Intervista a Francesco Abate

Il 26 ottobre è uscito il nuovo libro di Francesco Abate: I ragazzi di città.
Lo scrittore si è reso disponibile a rispondere ad alcune domande, nonostante le febbrili giornate di vigilia e di sviluppo promozionale del suo pirotecnico romanzo.

I personaggi dei tuoi romanzi, svelando man mano la loro natura, costruiscono la trama e danno il ritmo alla storia. T’ispiri a tipologie note o essi sono frutto di pura immaginazione letteraria?
C’è un attento studio fatto negli anni. Poi un occhio all’evolversi delle storie formulate da altri narratori, non importa se su libro, fumetto, cinema o teatro. Al termine c’è il lavoro personale, quasi il frutto di una digestione.

Massimo Carlotto ha definito “Il cattivo cronista” il più bel romanzo su Cagliari scritto negli ultimi anni, anche nel tuo nuovo lavoro la città è orizzonte irrinunciabile della storia, quali sono le caratteristiche culturali della tua terra che ti offrono maggiore ispirazione?
Mi interessa lo scontro fra culture che avviene inesorabilmente in ogni città di mare, di commercio, d’affari, di gestione del potere. Osservo con attenzione anche l’incontro tra due mondi: quello della Sardegna delle zone dell’entroterra e quello di una città che ha aspirazioni da metropoli. Quanto uno influenzi l’altra. La perdita di un’identità a favore di una nuova.

Furio, il protagonista de “I ragazzi di città”, vive con coraggio una dualità di “regolare” esercitando la professione d’avvocato e una dimensione più trasgressiva di DJ, credi nella contaminazione di due differenti stili di vita per vivere un’esistenza soddisfacente?
Credo che non siamo fatti per una vita da condurre su un unico binario che ripete ossessivamente la stessa tratta, andata e ritorno e ancora andata e ritorno fino alla fine dei nostri giorni. Mi piace pensare, con spirito più anglosassone che mediterraneo, che tutti noi abbiamo una sola vita da vivere ed essa sia da spremere sino all’ultimo aprendoci ad itinerari alternativi, nuove esperienze ed avventure.

I tuoi personaggi femminili hanno una forte connotazione decisionista e in qualche caso sono assolutamente indispensabili e funzionali al ritmo del racconto, pensi che il genere noir possa essere messaggero di una nuova poetica letteraria sulla donna?

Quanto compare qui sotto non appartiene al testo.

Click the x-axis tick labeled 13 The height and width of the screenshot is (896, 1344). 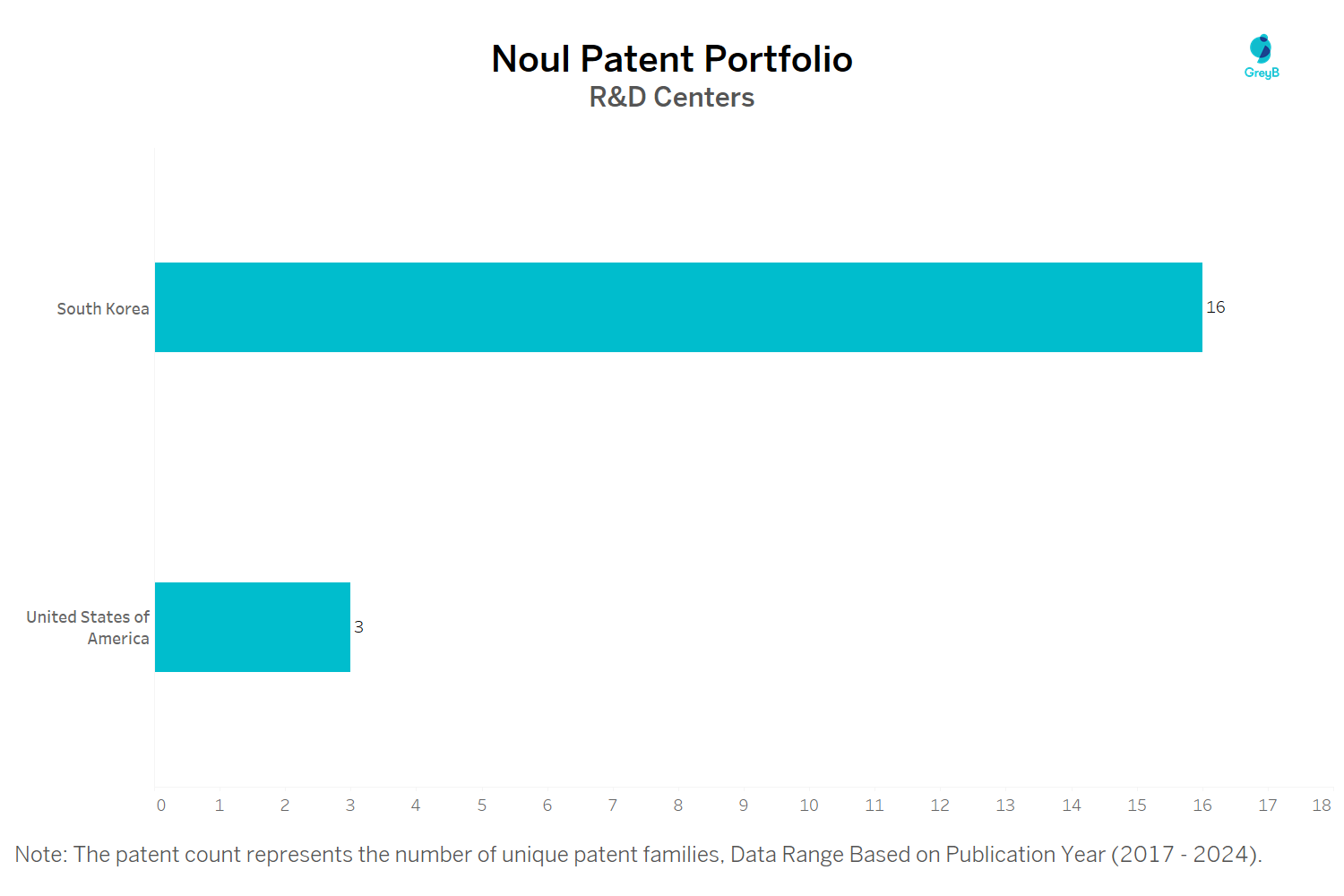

Solitamente mi accusano del contrario. Vale a dire di riservare alle donne dei miei romanzi i ruoli più scomodi e meno brillanti. Insomma di passare il genere femminile al tritacarne. La verità è che mi piace essere implacabile con il genere umano e se una luce deve essere lasciata, la fiammella, l’affido alla mano di una donna.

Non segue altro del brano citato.